Klingen die alten Wörter noch einmal neu?

Predigt zum 3.Sonntag im Jahreskreis (Neh 8,2-10)

Mit Lisa in der Kirche. Konnte nicht beten. Die feierliche Amtssprache in der Kirche klang fremd. Kunstgewerbe-Vokabular. Luft aus einem Fön. Glauben die Frommen, Gott höre sie nur, wenn sie beten, er habe keine Ahnung von den Worten, die sie sonst denken und sagen? Man kann sich nicht vorstellen, dass der Pfarrer erlebt hat, was er in der Predigt erzählt. Mein Leben ist in der Gebetssprache nicht mehr unterzubringen. Ich kann mich nicht mehr so verrenken. Ich habe Gott in diesen Formeln geerbt, aber jetzt verliere ich ihn durch diese Formeln. Man macht einen magischen Geheimrat aus ihm, dessen verschrobenen Sprachgebrauch man annimmt, weil Gott ja von gestern ist...

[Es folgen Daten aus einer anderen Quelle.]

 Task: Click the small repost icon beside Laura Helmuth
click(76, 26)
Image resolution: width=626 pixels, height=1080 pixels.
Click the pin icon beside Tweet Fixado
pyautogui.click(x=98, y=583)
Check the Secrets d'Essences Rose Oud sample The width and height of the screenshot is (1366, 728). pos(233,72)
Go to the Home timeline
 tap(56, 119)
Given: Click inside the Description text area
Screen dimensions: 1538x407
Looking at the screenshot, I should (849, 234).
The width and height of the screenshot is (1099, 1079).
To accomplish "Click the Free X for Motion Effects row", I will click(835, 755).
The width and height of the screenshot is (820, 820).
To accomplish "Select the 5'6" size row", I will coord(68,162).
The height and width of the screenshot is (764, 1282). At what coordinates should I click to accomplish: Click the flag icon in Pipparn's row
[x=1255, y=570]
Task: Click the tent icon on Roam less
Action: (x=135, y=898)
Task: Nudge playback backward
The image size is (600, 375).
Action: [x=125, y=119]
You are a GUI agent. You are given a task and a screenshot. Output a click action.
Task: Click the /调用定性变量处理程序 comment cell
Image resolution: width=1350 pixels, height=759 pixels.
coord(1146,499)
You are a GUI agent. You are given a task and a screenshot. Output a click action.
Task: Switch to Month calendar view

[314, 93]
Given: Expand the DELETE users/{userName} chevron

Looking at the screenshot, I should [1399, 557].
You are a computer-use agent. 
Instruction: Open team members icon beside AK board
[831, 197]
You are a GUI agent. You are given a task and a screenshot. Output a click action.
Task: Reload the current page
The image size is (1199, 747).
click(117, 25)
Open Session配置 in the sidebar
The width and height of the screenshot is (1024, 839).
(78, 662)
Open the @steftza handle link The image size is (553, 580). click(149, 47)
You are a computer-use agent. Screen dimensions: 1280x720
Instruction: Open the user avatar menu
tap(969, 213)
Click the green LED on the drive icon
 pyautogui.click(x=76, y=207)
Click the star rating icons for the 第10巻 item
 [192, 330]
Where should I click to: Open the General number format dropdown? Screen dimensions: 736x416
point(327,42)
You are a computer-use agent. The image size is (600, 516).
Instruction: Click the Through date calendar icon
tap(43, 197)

Berühmt geworden sind diese Worte aus einem Roman von Martin Walser. Sie beschreiben die Erfahrung vieler Zeitgenossen: Die Worte der Gebetssprache, die Worte der Liturgie, die Worte der Bibel sind uns fremd und schal geworden. Sie sprechen und rühren mich nicht mehr an. Es ist ein Überdruss da am Immer-Gleichen. An diesem Faktum ändern auch die großen Bemühungen eines Bibeljahres, die alten Worte der Schrift neu zum Sprechen zu bringen und die vielen Versuche, Liturgie attraktiver zu gestalten, wenig.
Welche andere Erfahrung wird uns heute in der alttestamentlichen Lesung erzählt. Da ruft der Priester Esra die Menschen zusammen und trägt ihnen die alten Worte aus der Tora vor: Vom frühen Morgen bis zum Mittag las Esra auf dem Platz vor dem Wassertor den Männern und Frauen und denen, die es verstehen konnten, das Gesetz vor. Das ganze Volk lauschte auf das Wort des Gesetzes und alle Leute weinten vor Rührung, so tief trafen die Worte die Herzen. Warum war damals möglich was heute als unmöglich erscheint? Waren die Menschen einfach unkritischer, mit weniger zufrieden oder frömmer?
Wer die Geschichte Israels kennt, weiß, dass das Volk Israel Jahrzehnte in der Fremde war, im Land Babylon, es wurde herausgerissen aus seinen Traditionen, herausgefordert durch fremde Eindrücke und Ansprüche. Viele fragten sich, wo ist denn nun unser Gott, warum ließ er das zu? Aber in der Fremde ging ihnen zugleich auch der Wert ihrer alten Traditionen, ihrer heiligen Schrift neu auf. Und sie fangen in der Fremde an, neu zu reflektieren, die alten Worte neu zu interpretieren, die Geschichte neu zu deuten. Als sie endlich wieder heim dürfen, haben sie große Träume, aber auch da will es nicht so recht vorwärts gehen, die wiedererhaltene Heimat ist zur Bedeutungslosigkeit verurteilt, kein rechter Schwung zu spüren, keine Vision, die Perspektiven aufzeigt. Doch gerade in dieser Situation muss die stundenlange Lesung und Auslegung der alten Worte aus der heiligen Schrift wie ein Aha-Erlebnis gewesen sein. Die Worte des Gesetzes müssen nicht nur die Situation getroffen haben sondern auch die Herzen. Die Menschen müssen gespürt haben: Diese Worte verbürgen uns, Gott ist in unserem Leben mit dabei.
Liebe Zuhörer, für die Israeliten fangen die alten Worte durch die Erfahrung der Fremde neu zu sprechen an. Sie können wieder neu schätzen, welches Geschenk diese ehemals geistige Heimat ihrer heiligen Schriften für ihr aktuelles Leben ist. Die alten Worte werden wieder brandaktuell. Was geschlafen hat, ist wieder zum Leben auferstanden. Es ist als sei das Wort der Schrift für diesen Augenblick der Geschichte aufbewahrt worden, um verstanden zu werden und wirken zu können.
Ich frage mich als Theologe in unserer Zeit: Müssen die Menschen von heute vielleicht diesen Worten noch weiter entfremden, um sie eines Tages als brandaktuelle Neuigkeit für ihr Leben wieder neu zu entdecken. Muss vielleicht die Fremdheit der Symbole und Riten, der Sprache der biblischen Bilder noch weiter voranschreiten, damit eine geeignete Stunde kommt, um wirklich neu gehört und wieder verstanden zu werden, als interessante exotische Botschaft, die neu neugierig macht?